Segment Start: LISTED ENTRIES

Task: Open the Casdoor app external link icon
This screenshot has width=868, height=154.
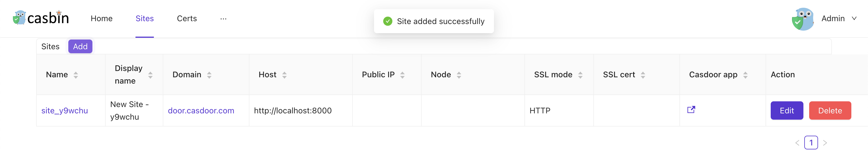Action: coord(691,110)
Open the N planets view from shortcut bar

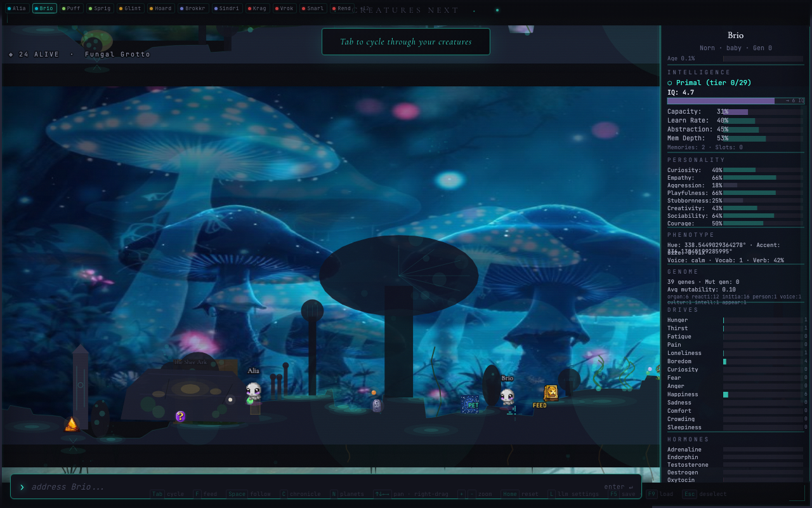click(x=348, y=493)
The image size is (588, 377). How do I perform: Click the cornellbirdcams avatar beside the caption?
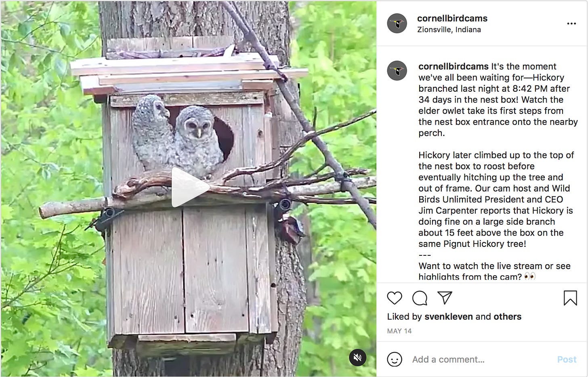(397, 71)
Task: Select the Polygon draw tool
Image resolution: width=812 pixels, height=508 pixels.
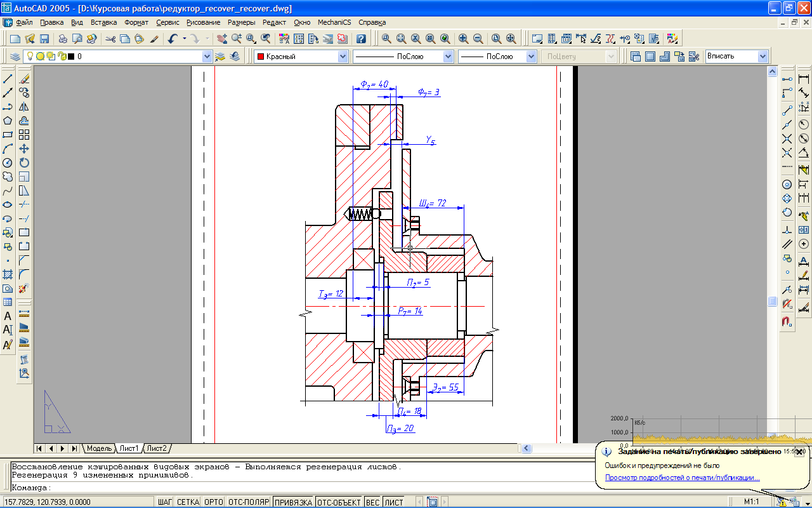Action: point(8,121)
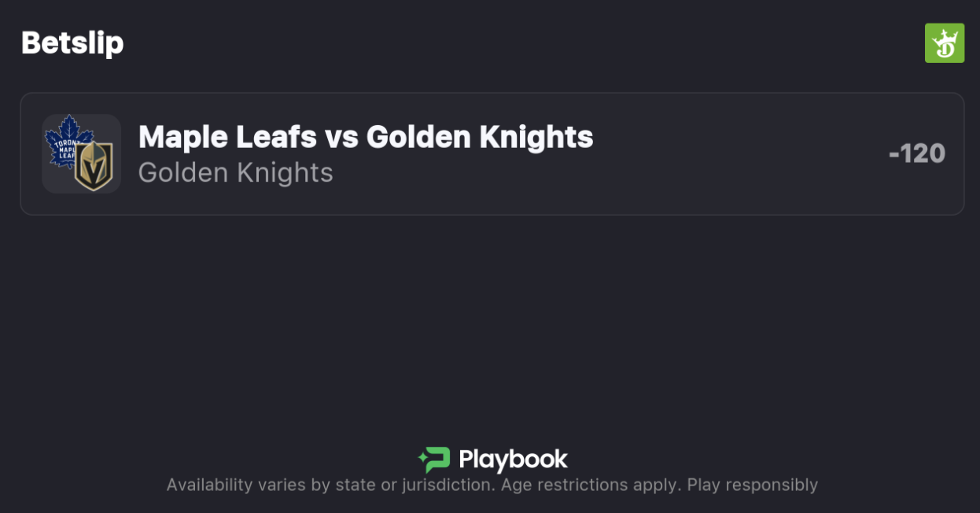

Segment End: LISTED ENTRIES

■ WHAT THE EXERCISE ASKS ■
Retype, exactly and only, the lines from the one containing "Open the N planets view from shortcut bar" through the end of the entries, both ends included, and omit all pictures.

■ WORKED SOLUTION ■
Open the N planets view from shortcut bar

click(x=348, y=493)
The image size is (588, 377). How do I perform: Click the cornellbirdcams avatar beside the caption?
(397, 71)
Task: Select the Polygon draw tool
Image resolution: width=812 pixels, height=508 pixels.
Action: point(8,121)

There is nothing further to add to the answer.